(Records for processing begins)

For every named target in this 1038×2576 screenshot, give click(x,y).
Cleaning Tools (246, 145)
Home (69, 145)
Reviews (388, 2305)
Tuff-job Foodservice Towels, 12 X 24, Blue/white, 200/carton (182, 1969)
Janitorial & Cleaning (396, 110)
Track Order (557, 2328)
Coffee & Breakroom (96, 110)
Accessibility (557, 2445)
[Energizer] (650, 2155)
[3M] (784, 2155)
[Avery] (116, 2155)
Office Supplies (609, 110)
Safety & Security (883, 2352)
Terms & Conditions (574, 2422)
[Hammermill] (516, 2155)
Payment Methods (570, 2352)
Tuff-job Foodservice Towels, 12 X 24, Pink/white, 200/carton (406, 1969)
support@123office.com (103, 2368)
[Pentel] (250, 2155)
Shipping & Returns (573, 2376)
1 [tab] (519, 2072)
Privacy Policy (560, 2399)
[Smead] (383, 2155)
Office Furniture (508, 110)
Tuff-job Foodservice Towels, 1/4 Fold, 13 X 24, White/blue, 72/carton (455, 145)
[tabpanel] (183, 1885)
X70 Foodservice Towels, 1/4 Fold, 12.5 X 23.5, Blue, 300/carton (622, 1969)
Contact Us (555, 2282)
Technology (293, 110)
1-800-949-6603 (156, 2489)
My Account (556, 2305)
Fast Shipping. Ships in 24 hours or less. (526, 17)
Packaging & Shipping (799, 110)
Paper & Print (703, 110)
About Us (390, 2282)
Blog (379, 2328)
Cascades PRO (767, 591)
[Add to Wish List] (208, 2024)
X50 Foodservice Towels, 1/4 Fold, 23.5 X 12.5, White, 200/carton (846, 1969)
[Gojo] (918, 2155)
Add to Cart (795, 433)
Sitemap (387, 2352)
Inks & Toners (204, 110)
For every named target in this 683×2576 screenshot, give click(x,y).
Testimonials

(Records for processing ends)

# [Assignment]
Output every line from the records, exactly as written.

# [Result of the task]
For every named target in this 1038×2576 screenshot, give click(x,y).
Cleaning Tools (246, 145)
Home (69, 145)
Reviews (388, 2305)
Tuff-job Foodservice Towels, 12 X 24, Blue/white, 200/carton (182, 1969)
Janitorial & Cleaning (396, 110)
Track Order (557, 2328)
Coffee & Breakroom (96, 110)
Accessibility (557, 2445)
[Energizer] (650, 2155)
[3M] (784, 2155)
[Avery] (116, 2155)
Office Supplies (609, 110)
Safety & Security (883, 2352)
Terms & Conditions (574, 2422)
[Hammermill] (516, 2155)
Payment Methods (570, 2352)
Tuff-job Foodservice Towels, 12 X 24, Pink/white, 200/carton (406, 1969)
support@123office.com (103, 2368)
[Pentel] (250, 2155)
Shipping & Returns (573, 2376)
1 [tab] (519, 2072)
Privacy Policy (560, 2399)
[Smead] (383, 2155)
Office Furniture (508, 110)
Tuff-job Foodservice Towels, 1/4 Fold, 13 X 24, White/blue, 72/carton (455, 145)
[tabpanel] (183, 1885)
X70 Foodservice Towels, 1/4 Fold, 12.5 X 23.5, Blue, 300/carton (622, 1969)
Contact Us (555, 2282)
Technology (293, 110)
1-800-949-6603 (156, 2489)
My Account (556, 2305)
Fast Shipping. Ships in 24 hours or less. (526, 17)
Packaging & Shipping (799, 110)
Paper & Print (703, 110)
About Us (390, 2282)
Blog (379, 2328)
Cascades PRO (767, 591)
[Add to Wish List] (208, 2024)
X50 Foodservice Towels, 1/4 Fold, 23.5 X 12.5, White, 200/carton (846, 1969)
[Gojo] (918, 2155)
Add to Cart (795, 433)
Sitemap (387, 2352)
Inks & Toners (204, 110)
For every named target in this 683×2576 screenshot, give click(x,y).
Testimonials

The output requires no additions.